Collected data
________
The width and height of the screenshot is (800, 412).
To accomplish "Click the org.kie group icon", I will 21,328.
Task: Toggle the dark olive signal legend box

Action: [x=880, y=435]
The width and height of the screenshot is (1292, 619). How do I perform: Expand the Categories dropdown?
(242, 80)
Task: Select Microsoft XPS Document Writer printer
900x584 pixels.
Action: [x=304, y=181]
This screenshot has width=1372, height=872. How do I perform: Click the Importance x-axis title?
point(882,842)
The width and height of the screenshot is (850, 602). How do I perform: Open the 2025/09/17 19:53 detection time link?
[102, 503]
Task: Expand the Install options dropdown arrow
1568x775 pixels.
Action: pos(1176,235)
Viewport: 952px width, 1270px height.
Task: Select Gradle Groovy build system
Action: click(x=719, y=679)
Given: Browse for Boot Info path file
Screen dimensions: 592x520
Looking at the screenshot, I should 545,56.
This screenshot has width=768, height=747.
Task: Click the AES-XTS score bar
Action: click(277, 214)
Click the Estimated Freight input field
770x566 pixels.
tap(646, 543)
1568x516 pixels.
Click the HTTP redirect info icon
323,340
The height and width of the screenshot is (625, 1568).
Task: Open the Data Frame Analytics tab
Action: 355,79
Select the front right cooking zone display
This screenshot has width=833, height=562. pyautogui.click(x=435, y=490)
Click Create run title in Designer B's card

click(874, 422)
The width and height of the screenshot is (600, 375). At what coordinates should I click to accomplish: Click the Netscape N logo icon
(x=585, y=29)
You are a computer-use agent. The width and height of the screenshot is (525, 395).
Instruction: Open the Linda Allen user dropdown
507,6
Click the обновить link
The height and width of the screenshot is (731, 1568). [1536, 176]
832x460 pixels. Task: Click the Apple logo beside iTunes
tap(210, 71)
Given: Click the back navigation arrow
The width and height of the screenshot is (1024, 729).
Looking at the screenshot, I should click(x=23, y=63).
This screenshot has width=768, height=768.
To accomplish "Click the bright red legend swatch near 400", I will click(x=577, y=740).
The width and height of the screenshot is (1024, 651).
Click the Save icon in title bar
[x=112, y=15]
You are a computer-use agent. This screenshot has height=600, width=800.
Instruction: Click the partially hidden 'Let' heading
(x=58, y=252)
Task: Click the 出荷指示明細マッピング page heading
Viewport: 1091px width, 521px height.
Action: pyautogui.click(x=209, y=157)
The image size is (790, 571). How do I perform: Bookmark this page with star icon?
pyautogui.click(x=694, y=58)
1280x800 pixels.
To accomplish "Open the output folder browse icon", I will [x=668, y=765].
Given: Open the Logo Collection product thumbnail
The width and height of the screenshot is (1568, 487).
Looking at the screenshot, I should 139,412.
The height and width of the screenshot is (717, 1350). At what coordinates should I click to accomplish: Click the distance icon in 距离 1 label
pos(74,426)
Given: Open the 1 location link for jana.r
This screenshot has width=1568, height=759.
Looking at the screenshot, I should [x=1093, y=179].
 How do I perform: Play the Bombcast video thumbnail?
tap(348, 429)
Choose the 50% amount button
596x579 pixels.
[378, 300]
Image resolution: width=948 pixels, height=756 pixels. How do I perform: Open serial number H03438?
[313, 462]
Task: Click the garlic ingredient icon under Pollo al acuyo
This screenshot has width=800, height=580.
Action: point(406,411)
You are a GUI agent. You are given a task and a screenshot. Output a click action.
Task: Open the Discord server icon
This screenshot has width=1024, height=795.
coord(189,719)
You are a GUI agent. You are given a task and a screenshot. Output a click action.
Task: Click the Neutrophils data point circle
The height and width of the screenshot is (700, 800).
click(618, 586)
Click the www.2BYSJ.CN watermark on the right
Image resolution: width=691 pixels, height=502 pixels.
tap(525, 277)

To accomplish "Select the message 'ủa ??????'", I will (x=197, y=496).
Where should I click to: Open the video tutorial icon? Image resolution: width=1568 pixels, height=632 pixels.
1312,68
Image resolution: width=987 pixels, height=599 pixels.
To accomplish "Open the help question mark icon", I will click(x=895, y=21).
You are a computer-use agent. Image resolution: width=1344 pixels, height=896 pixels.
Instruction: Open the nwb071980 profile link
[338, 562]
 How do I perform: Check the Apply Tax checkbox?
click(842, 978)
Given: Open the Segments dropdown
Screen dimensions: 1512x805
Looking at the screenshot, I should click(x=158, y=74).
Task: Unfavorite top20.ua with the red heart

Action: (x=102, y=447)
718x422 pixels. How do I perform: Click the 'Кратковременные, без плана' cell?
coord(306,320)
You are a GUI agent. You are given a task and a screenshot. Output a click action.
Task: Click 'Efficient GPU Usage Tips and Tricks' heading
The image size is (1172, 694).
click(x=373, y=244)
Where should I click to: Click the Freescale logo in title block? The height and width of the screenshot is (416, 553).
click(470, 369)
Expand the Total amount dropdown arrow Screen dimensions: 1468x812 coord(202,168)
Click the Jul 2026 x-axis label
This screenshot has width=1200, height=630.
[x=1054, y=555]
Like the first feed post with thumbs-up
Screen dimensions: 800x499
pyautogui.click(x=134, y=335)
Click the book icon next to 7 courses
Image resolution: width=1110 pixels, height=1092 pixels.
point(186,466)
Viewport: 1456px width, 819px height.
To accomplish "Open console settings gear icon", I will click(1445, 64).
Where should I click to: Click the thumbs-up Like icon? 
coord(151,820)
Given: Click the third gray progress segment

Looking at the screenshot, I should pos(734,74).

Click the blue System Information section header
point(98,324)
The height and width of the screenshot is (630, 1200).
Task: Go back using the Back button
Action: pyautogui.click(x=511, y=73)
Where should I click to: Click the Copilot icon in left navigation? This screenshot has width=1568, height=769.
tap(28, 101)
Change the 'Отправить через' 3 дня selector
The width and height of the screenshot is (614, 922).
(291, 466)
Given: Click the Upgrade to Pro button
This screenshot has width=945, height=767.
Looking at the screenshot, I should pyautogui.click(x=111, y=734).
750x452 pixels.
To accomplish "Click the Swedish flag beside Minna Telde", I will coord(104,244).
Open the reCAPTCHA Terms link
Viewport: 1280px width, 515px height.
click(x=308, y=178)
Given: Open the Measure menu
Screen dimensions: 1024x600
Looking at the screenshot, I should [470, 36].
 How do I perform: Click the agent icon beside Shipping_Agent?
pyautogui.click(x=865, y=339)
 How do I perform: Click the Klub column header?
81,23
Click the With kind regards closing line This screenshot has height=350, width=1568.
________
Assignment
Make an exact copy of all the data.

Written solution
The width and height of the screenshot is (800, 412).
To accomplish "Click the org.kie group icon", I will 21,328.
Task: Toggle the dark olive signal legend box

Action: [x=880, y=435]
The width and height of the screenshot is (1292, 619). How do I perform: Expand the Categories dropdown?
(242, 80)
Task: Select Microsoft XPS Document Writer printer
900x584 pixels.
Action: [x=304, y=181]
This screenshot has width=1372, height=872. How do I perform: Click the Importance x-axis title?
point(882,842)
The width and height of the screenshot is (850, 602). How do I perform: Open the 2025/09/17 19:53 detection time link?
[102, 503]
Task: Expand the Install options dropdown arrow
1568x775 pixels.
Action: pos(1176,235)
Viewport: 952px width, 1270px height.
Task: Select Gradle Groovy build system
Action: click(x=719, y=679)
Given: Browse for Boot Info path file
Screen dimensions: 592x520
Looking at the screenshot, I should 545,56.
This screenshot has width=768, height=747.
Task: Click the AES-XTS score bar
Action: click(277, 214)
Click the Estimated Freight input field
770x566 pixels.
tap(646, 543)
1568x516 pixels.
Click the HTTP redirect info icon
323,340
The height and width of the screenshot is (625, 1568).
Task: Open the Data Frame Analytics tab
Action: 355,79
Select the front right cooking zone display
This screenshot has width=833, height=562. pyautogui.click(x=435, y=490)
Click Create run title in Designer B's card

click(874, 422)
The width and height of the screenshot is (600, 375). At what coordinates should I click to accomplish: Click the Netscape N logo icon
(x=585, y=29)
You are a computer-use agent. The width and height of the screenshot is (525, 395).
Instruction: Open the Linda Allen user dropdown
507,6
Click the обновить link
The height and width of the screenshot is (731, 1568). [1536, 176]
832x460 pixels. Task: Click the Apple logo beside iTunes
tap(210, 71)
Given: Click the back navigation arrow
The width and height of the screenshot is (1024, 729).
Looking at the screenshot, I should click(x=23, y=63).
This screenshot has width=768, height=768.
To accomplish "Click the bright red legend swatch near 400", I will click(x=577, y=740).
The width and height of the screenshot is (1024, 651).
Click the Save icon in title bar
[x=112, y=15]
You are a computer-use agent. This screenshot has height=600, width=800.
Instruction: Click the partially hidden 'Let' heading
(x=58, y=252)
Task: Click the 出荷指示明細マッピング page heading
Viewport: 1091px width, 521px height.
Action: pyautogui.click(x=209, y=157)
The image size is (790, 571). How do I perform: Bookmark this page with star icon?
pyautogui.click(x=694, y=58)
1280x800 pixels.
To accomplish "Open the output folder browse icon", I will [x=668, y=765].
Given: Open the Logo Collection product thumbnail
The width and height of the screenshot is (1568, 487).
Looking at the screenshot, I should 139,412.
The height and width of the screenshot is (717, 1350). At what coordinates should I click to accomplish: Click the distance icon in 距离 1 label
pos(74,426)
Given: Open the 1 location link for jana.r
This screenshot has width=1568, height=759.
Looking at the screenshot, I should [x=1093, y=179].
 How do I perform: Play the Bombcast video thumbnail?
tap(348, 429)
Choose the 50% amount button
596x579 pixels.
[378, 300]
Image resolution: width=948 pixels, height=756 pixels. How do I perform: Open serial number H03438?
[313, 462]
Task: Click the garlic ingredient icon under Pollo al acuyo
This screenshot has width=800, height=580.
Action: point(406,411)
You are a GUI agent. You are given a task and a screenshot. Output a click action.
Task: Open the Discord server icon
This screenshot has width=1024, height=795.
coord(189,719)
You are a GUI agent. You are given a task and a screenshot. Output a click action.
Task: Click the Neutrophils data point circle
The height and width of the screenshot is (700, 800).
click(618, 586)
Click the www.2BYSJ.CN watermark on the right
Image resolution: width=691 pixels, height=502 pixels.
tap(525, 277)

To accomplish "Select the message 'ủa ??????'", I will (x=197, y=496).
Where should I click to: Open the video tutorial icon? Image resolution: width=1568 pixels, height=632 pixels.
1312,68
Image resolution: width=987 pixels, height=599 pixels.
To accomplish "Open the help question mark icon", I will click(x=895, y=21).
You are a computer-use agent. Image resolution: width=1344 pixels, height=896 pixels.
Instruction: Open the nwb071980 profile link
[338, 562]
 How do I perform: Check the Apply Tax checkbox?
click(842, 978)
Given: Open the Segments dropdown
Screen dimensions: 1512x805
Looking at the screenshot, I should click(x=158, y=74).
Task: Unfavorite top20.ua with the red heart

Action: (x=102, y=447)
718x422 pixels. How do I perform: Click the 'Кратковременные, без плана' cell?
coord(306,320)
You are a GUI agent. You are given a task and a screenshot. Output a click action.
Task: Click 'Efficient GPU Usage Tips and Tricks' heading
The image size is (1172, 694).
click(x=373, y=244)
Where should I click to: Click the Freescale logo in title block? The height and width of the screenshot is (416, 553).
click(470, 369)
Expand the Total amount dropdown arrow Screen dimensions: 1468x812 coord(202,168)
Click the Jul 2026 x-axis label
This screenshot has width=1200, height=630.
[x=1054, y=555]
Like the first feed post with thumbs-up
Screen dimensions: 800x499
pyautogui.click(x=134, y=335)
Click the book icon next to 7 courses
Image resolution: width=1110 pixels, height=1092 pixels.
point(186,466)
Viewport: 1456px width, 819px height.
To accomplish "Open console settings gear icon", I will click(1445, 64).
Where should I click to: Click the thumbs-up Like icon? 
coord(151,820)
Given: Click the third gray progress segment

Looking at the screenshot, I should pos(734,74).

Click the blue System Information section header
point(98,324)
The height and width of the screenshot is (630, 1200).
Task: Go back using the Back button
Action: pyautogui.click(x=511, y=73)
Where should I click to: Click the Copilot icon in left navigation? This screenshot has width=1568, height=769.
tap(28, 101)
Change the 'Отправить через' 3 дня selector
The width and height of the screenshot is (614, 922).
(291, 466)
Given: Click the Upgrade to Pro button
This screenshot has width=945, height=767.
Looking at the screenshot, I should pyautogui.click(x=111, y=734).
750x452 pixels.
To accomplish "Click the Swedish flag beside Minna Telde", I will coord(104,244).
Open the reCAPTCHA Terms link
Viewport: 1280px width, 515px height.
click(x=308, y=178)
Given: Open the Measure menu
Screen dimensions: 1024x600
Looking at the screenshot, I should [470, 36].
 How do I perform: Click the agent icon beside Shipping_Agent?
pyautogui.click(x=865, y=339)
 How do I perform: Click the Klub column header?
81,23
Click the With kind regards closing line This screenshot has height=350, width=1568.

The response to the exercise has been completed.